### Given data
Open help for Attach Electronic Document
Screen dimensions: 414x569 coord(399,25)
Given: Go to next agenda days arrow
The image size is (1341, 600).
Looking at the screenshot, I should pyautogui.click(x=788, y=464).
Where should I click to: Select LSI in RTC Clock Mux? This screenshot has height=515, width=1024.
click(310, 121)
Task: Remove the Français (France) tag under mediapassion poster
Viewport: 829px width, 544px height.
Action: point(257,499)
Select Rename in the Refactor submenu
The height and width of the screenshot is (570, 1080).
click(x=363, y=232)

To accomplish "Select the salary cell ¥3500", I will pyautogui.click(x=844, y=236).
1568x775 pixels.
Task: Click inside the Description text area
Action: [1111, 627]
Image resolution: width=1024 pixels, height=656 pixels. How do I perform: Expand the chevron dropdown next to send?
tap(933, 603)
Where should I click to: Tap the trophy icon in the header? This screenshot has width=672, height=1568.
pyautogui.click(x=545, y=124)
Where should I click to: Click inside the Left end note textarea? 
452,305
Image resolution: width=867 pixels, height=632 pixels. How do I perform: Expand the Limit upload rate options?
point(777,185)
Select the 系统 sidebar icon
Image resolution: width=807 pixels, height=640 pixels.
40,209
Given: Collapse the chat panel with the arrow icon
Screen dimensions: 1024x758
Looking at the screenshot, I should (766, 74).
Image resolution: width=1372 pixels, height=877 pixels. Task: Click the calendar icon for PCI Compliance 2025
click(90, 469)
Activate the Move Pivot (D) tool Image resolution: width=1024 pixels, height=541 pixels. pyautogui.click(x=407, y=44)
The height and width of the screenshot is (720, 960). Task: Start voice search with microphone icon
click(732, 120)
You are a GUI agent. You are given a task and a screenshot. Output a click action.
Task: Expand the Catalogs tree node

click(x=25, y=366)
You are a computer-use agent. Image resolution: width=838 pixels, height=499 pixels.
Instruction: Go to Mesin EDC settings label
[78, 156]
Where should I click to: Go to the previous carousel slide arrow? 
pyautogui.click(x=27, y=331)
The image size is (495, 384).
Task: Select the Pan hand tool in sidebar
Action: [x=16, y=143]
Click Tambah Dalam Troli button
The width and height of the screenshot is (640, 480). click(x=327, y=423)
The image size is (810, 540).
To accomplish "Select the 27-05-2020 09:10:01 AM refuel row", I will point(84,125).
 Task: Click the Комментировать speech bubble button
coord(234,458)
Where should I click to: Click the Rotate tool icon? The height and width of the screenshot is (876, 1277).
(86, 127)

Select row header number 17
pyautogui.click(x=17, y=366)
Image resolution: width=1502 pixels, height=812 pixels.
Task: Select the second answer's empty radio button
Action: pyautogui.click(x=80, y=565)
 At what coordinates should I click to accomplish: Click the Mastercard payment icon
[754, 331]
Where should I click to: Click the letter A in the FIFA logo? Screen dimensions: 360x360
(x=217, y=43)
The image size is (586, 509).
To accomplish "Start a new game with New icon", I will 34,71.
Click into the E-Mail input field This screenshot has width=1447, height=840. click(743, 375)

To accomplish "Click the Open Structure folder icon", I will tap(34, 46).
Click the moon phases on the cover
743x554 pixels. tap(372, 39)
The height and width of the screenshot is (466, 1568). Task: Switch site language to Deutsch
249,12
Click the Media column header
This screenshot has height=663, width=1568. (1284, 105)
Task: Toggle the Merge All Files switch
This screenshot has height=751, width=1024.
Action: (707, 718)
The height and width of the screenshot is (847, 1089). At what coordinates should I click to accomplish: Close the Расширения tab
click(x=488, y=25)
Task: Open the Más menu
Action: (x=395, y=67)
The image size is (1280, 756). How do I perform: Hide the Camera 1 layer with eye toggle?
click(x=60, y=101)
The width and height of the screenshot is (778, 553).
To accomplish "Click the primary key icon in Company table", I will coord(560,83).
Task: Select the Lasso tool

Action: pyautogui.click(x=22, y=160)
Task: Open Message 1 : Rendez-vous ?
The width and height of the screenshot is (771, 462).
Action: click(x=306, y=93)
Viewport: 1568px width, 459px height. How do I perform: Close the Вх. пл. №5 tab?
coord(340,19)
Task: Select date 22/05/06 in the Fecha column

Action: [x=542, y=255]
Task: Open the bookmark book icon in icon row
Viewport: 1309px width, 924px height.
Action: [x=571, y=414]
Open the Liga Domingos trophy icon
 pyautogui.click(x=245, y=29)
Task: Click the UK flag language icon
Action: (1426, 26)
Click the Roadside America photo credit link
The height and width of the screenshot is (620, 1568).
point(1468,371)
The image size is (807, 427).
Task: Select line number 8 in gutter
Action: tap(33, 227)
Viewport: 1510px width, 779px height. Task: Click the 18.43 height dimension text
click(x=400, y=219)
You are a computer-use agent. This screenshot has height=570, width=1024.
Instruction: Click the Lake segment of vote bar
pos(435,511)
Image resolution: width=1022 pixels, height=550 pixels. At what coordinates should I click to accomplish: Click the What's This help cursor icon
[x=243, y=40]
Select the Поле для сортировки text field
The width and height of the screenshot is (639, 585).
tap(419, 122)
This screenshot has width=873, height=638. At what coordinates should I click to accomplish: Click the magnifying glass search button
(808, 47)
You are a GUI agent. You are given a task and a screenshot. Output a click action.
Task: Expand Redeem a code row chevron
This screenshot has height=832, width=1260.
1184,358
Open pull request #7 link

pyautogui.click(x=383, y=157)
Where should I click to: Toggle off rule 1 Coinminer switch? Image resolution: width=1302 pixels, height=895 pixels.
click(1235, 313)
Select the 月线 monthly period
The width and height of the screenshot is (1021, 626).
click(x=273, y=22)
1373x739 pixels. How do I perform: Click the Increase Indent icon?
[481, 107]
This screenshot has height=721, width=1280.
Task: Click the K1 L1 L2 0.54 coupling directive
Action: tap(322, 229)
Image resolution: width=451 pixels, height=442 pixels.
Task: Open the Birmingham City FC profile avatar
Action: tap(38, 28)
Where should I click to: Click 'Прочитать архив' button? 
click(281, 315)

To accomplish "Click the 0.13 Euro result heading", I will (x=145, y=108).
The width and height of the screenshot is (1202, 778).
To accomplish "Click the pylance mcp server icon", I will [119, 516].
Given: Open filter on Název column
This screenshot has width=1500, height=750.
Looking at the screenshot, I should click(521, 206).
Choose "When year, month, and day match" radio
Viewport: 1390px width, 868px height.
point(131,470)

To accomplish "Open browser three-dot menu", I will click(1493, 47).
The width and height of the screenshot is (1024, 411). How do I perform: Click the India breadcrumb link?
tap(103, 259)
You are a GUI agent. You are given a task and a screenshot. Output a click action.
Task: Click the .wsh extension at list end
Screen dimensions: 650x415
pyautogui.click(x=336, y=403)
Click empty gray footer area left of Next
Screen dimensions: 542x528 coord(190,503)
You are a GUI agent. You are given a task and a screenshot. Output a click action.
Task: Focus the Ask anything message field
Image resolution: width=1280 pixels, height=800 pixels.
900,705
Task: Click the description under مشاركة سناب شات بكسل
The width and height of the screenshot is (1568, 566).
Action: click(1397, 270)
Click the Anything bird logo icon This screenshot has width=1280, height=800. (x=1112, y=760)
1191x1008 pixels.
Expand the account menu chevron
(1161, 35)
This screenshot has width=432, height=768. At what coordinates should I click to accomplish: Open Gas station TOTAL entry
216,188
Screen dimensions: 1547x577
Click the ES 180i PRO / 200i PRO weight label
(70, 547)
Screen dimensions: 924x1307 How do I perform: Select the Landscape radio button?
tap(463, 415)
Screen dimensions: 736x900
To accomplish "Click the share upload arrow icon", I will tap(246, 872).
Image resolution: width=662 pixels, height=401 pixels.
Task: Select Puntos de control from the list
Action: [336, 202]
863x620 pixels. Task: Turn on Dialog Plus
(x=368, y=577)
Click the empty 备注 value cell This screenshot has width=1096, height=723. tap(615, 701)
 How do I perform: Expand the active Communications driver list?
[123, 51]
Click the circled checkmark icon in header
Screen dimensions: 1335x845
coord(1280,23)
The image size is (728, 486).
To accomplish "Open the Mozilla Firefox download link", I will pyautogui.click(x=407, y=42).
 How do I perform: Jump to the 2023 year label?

### To do
Search the listing above for the string "computer" and copy each line that has it.

### Finished exercise
You are a computer-use agent. Image resolution: width=838 pixels, height=499 pixels.
You are a computer-use agent. This screenshot has height=570, width=1024.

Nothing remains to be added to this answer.